[DATA UNDER STUDY]:
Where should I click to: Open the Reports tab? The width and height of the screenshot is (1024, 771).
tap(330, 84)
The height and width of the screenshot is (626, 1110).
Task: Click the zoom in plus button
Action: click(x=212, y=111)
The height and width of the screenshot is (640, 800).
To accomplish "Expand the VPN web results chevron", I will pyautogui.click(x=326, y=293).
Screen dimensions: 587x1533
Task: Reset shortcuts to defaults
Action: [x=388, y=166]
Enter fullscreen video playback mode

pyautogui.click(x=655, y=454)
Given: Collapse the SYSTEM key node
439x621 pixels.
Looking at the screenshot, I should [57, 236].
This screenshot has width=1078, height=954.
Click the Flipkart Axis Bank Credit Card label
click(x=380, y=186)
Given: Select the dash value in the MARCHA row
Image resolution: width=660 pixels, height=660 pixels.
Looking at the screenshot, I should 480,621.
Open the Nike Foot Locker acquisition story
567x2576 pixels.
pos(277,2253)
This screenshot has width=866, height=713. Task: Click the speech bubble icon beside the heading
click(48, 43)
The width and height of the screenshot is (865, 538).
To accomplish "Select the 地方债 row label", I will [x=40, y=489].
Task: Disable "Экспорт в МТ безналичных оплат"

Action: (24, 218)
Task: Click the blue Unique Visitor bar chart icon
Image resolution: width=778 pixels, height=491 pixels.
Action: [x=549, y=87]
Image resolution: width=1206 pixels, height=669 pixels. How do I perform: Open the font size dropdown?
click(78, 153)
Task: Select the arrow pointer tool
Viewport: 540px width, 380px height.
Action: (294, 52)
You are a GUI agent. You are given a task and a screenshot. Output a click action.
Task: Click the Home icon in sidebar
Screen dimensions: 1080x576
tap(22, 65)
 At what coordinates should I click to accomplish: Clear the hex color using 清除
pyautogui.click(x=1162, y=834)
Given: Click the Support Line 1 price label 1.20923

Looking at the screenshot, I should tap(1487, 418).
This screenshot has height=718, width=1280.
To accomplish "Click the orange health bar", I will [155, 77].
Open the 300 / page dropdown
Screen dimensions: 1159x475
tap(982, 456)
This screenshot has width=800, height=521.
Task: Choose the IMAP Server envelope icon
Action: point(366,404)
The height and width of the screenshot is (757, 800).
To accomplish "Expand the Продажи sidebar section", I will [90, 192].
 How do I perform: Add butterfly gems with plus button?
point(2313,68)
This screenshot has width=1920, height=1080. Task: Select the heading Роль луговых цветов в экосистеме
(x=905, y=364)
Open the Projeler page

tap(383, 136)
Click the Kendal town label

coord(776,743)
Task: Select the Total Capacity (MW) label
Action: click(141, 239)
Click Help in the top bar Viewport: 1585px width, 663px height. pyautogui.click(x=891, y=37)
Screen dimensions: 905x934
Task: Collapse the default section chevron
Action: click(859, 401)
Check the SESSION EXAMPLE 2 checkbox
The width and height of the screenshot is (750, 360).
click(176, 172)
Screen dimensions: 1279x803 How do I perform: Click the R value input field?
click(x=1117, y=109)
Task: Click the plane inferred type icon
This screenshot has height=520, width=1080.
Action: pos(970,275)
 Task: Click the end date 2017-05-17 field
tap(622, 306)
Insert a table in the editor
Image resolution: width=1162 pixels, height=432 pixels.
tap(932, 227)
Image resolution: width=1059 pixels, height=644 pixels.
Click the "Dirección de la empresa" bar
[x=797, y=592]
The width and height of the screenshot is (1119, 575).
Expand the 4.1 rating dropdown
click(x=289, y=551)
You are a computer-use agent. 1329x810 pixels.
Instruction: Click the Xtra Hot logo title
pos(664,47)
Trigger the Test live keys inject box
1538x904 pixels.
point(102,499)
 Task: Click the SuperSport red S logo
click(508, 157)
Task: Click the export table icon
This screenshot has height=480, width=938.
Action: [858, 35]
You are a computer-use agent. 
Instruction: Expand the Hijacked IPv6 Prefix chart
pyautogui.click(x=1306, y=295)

[TASK TO CARRY OUT]: A lone number is the expected answer: the count of lines in these entries holding the string "agent".

[RESPONSE TO THE TASK]: 3